The Department of Cannabis Regulation (DCR) held its regular meeting before city council on February 28th to report on the progress the department has made to date and forecast expectations for the future of cannabis licensure in Los Angeles and the long awaited opening of phase 3. Executive Director Cat Packer sat before the council and highlighted the department’s substantial progress since its commencement in 2017, but made clear that “we still have a long way to go.”
A call was made for a more inclusive social equity program to expand the demographic of eligible applicants to other disenfranchised communities impacted by the war on drugs particularly, hispanics. However, strains on resources and available funding have left little for the social equity program to get off the ground.
To date, 55 temporary approvals have been granted to phase 2 applicants and 178 to phase 1 applicants. There are hundreds left to wade through pushing back the opening of phase 3 to sometime in spring or summer. The DCR proposed a bifurcated application process for phase 3 general processing when the time comes that would split the application process in two parts. Part One would establish a lottery or first-come first-serve process and Part Two would be a merit based system. The two part process is suggested to mitigate fairness and allow those who do not have access to resources a fair chance to participate for a license.

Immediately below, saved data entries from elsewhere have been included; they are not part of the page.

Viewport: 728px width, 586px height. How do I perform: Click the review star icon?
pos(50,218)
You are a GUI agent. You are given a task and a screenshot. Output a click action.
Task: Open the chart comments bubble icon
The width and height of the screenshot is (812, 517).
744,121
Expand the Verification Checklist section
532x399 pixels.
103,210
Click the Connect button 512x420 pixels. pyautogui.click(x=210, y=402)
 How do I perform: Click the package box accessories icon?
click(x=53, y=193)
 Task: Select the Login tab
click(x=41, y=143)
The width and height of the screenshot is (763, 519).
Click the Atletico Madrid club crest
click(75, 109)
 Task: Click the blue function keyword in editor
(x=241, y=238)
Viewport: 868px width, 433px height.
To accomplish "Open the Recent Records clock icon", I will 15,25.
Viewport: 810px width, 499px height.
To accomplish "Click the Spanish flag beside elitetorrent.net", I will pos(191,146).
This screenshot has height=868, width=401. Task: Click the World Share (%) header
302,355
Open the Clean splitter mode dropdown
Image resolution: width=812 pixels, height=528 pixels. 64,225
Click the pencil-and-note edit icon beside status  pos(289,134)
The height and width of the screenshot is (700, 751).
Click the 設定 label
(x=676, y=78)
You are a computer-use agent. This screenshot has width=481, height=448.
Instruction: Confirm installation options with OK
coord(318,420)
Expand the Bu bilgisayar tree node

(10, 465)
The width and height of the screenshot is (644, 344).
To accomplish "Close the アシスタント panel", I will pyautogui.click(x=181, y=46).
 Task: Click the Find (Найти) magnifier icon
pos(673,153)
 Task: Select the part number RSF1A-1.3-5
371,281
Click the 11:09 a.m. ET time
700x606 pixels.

Cat also pointed out the large disparity between the number of retail licenses that will be available for phase 3 eligible program applicants. To comply with the city’s regulations for undue concentration, in the city that is home to some 4 million residents, granting one license per 10,000 residents allows for approximately 200 retail licenses available to some 10,000 plus people who are eligible for the social equity program.
An immediate need was called for increased enforcement to shut down illegal and unlicensed cannabis businesses from operating in the city. The black market is not only harming licensed businesses by taking customers from paying high dispensary prices but the city. In order for the city to provide funding generated from tax revenues requires a crack down on the black market.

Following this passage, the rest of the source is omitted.